Рассказы о любви (Гессе) - страница 278

С тех пор Берта дважды подходила ко мне — один раз на фабрике, где мы получили заказ на работу, и один раз вечером по дороге домой, — но она только поздоровалась со мной и произнесла: «Вы тоже закончили работу?» Это означало, что можно было завязать разговор, но я только кивнул и сказал «да», а потом смущенно ушел.

Мысленно я перебирал эту историю, но все как-то не складывалось гладко. Любить хорошенькую девушку — об этом я давно уже мечтал. Ну вот есть одна, хорошенькая, к тому же блондинка, правда, несколько выше меня ростом, и хочет, чтобы я ее поцеловал и обнял. Это была крупная девушка, румяная и белолицая, прехорошенькая, на макушке подпрыгивал непослушный завиток, а ее взгляд был полон любви и ожидания. Но я никогда не думал о ней и никогда не был в нее влюблен, она никогда не снилась мне, и я никогда не шептал дрожащими губами ее имя в подушку. Я мог бы, если бы захотел, приласкать ее и сделать своей, но я никогда не смог бы испытывать к ней почтение, встать перед ней на колени и боготворить ее. Что могло из этого выйти? И как мне быть?

В мрачном настроении поднялся я на ноги. Ах, какое наступило для меня плохое время. Была бы на то воля Бога, мой год в мастерской закончился бы завтра и я мог бы уехать далеко отсюда, все начать заново и про все забыть.
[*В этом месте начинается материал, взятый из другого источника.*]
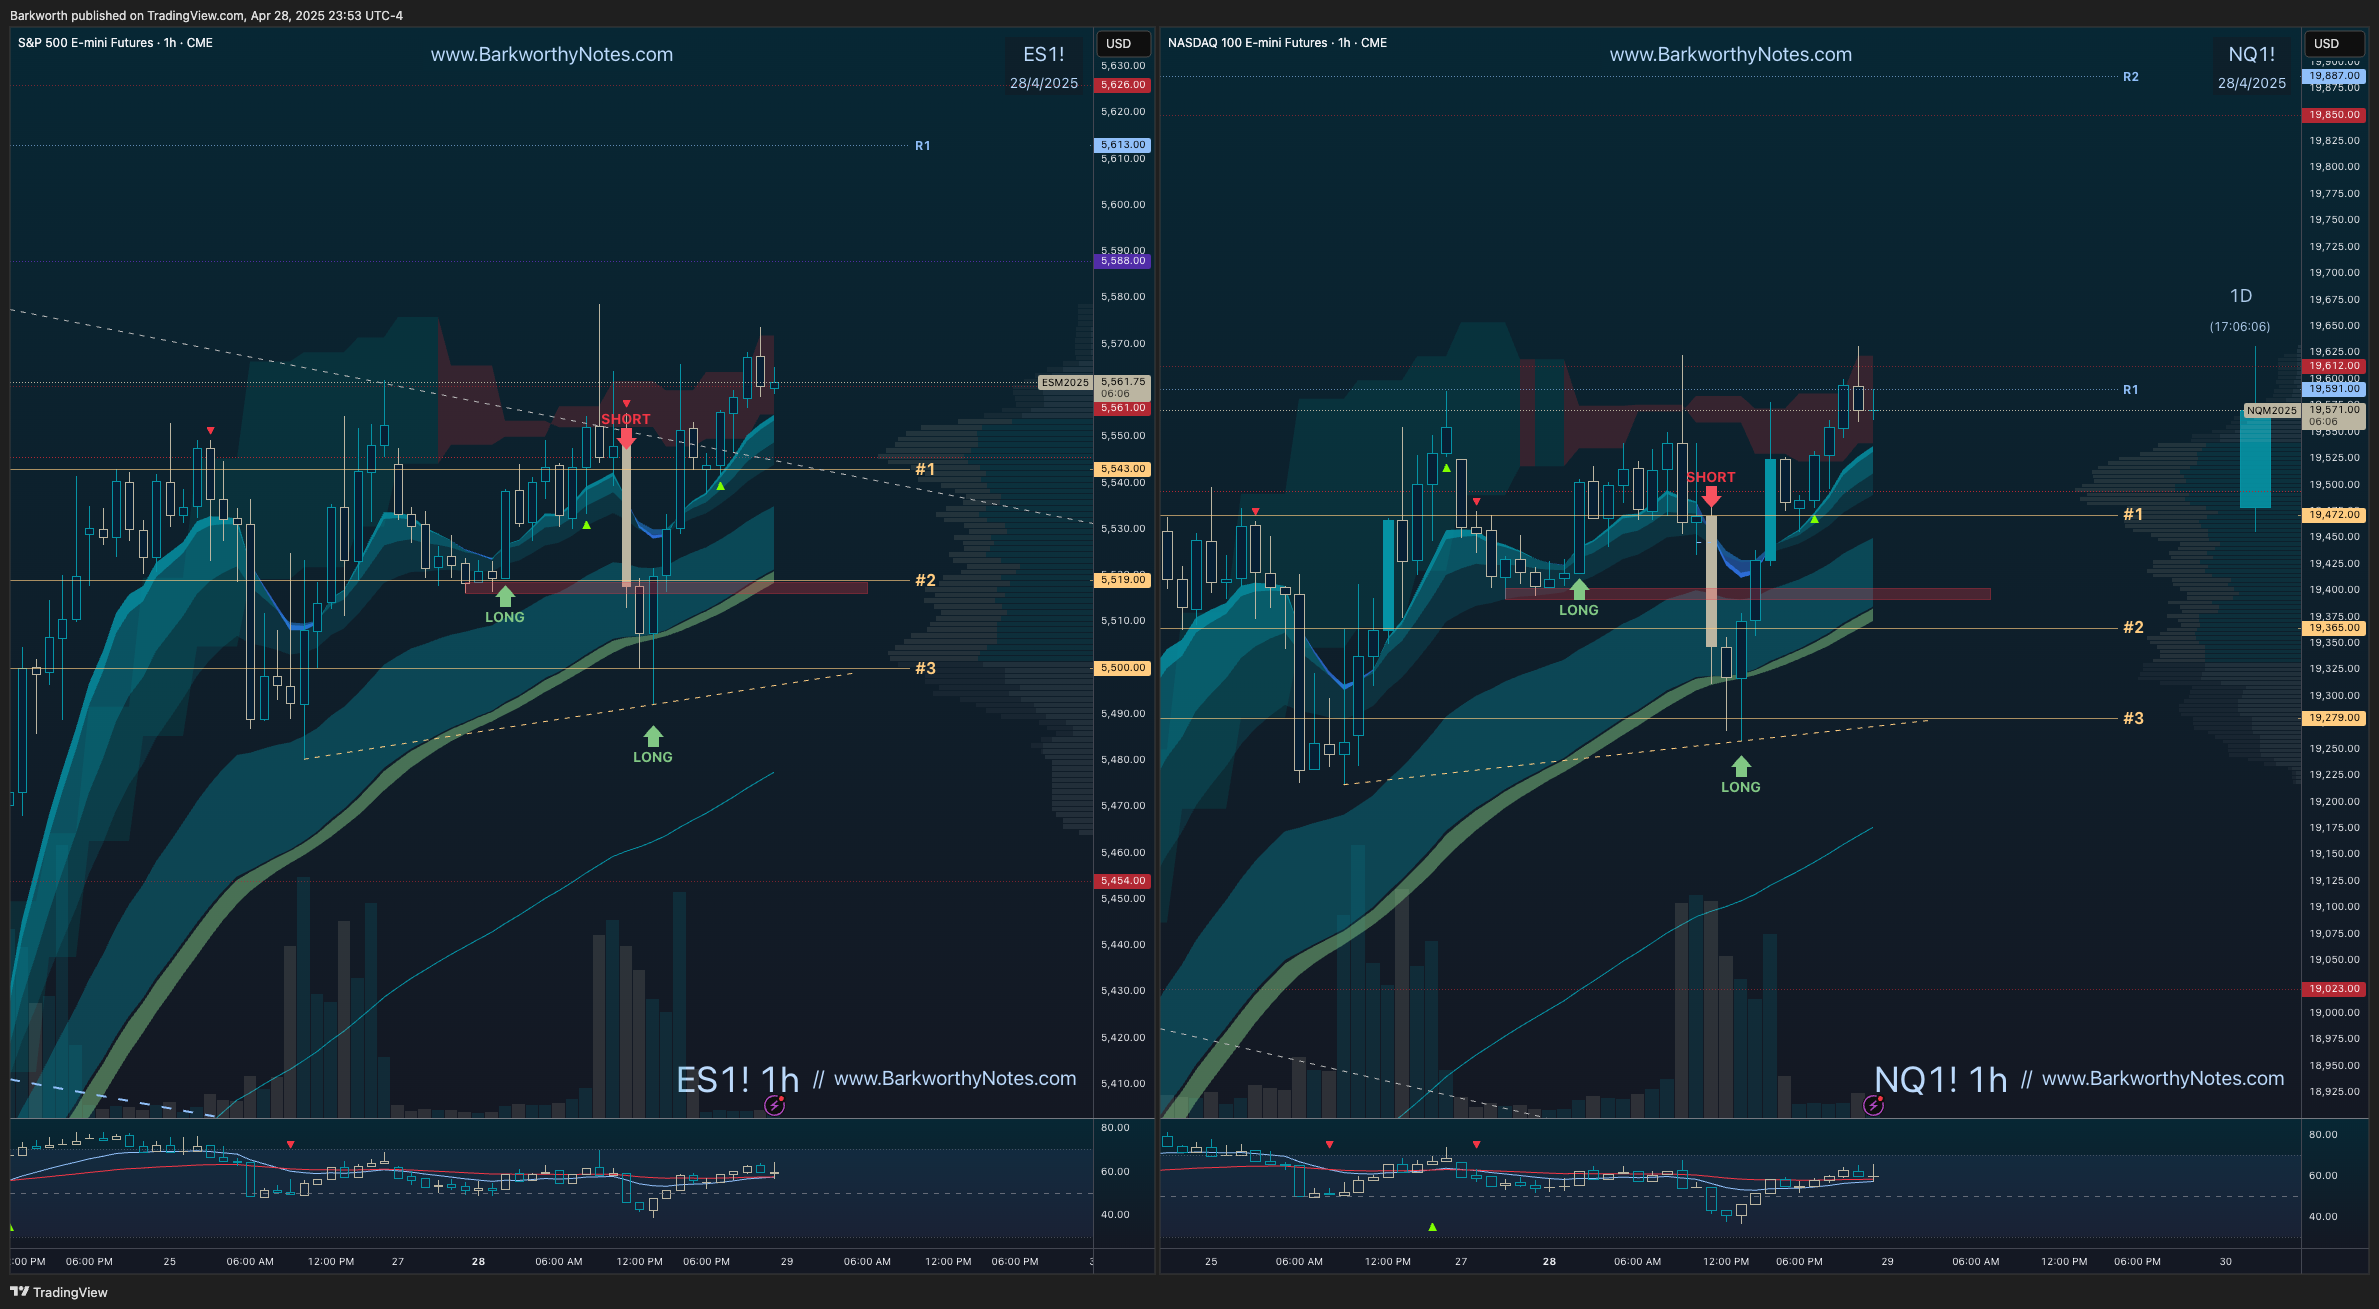Click the ESM2025 price line label

(x=1064, y=382)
Чтобы хоть что-то сделать и почувствовать, что все еще живу, я решил подняться на самую вершину горы, как бы это ни было трудно. Там наверху я буду стоять над городом и смотреть вдаль. Я штурмом взял откос, взбежал на высокую скалу, протиснулся между камнями и выбрался на верхнюю площадку, где негостеприимная гора растворилась в кустарнике и обломках скал. Потный, задыхаясь, я взобрался наверх и задышал свободнее, ощутив слабый ветерок на залитой солнцем круче. Шиповник клонил тонкие ветки к земле, его бледные отцветающие лепестки устало опадали, когда я задевал их, проходя мимо. Повсюду росла ежевика, покрытая маленькими зелеными ягодами, начинающими темнеть и приобретать на солнечной стороне первый, еще слабый металлический блеск. В полной тишине спокойно летали крапивницы, мелькая в теплом воздухе, словно цветные вспышки молнии; на голубоватых опушенных зонтиках тысячелистника сидели в бесчисленном количестве красные в черных пятнах божьи коровки, странное безмолвное собрание, и перебирали, как по команде, своими длинными хрупкими лапками. Небо давно уже очистилось от облаков, сияло сочной синевой, прорезанной резко очерченными черными верхушками елей близлежащих гор, покрытых лесами.

На самой верхней скале, где мы, еще школьниками, постоянно жгли осенью костры, я задержался и обернулся. И увидел в наполовину затененной долине поблескивающую реку и пенящиеся белой водой мельничные запруды, и затиснутый в узкой долине старинный наш городок с бурыми черепичными крышами, над которыми беззвучно вился прямо вверх синий полуденный дымок домашних очагов. Вон там стоит дом моего отца невдалеке от старого моста, а вот и наша мастерская — я разглядел красное мерцание небольшого огня в кузне, — а чуть вниз по реке прядильная фабрика, на плоской крыше которой росла трава, и за сверкающими чистотой стеклами трудилась наряду с другими девушками и Берта Фегтлин. Ах эта! Та, о которой я не хотел ничего знать.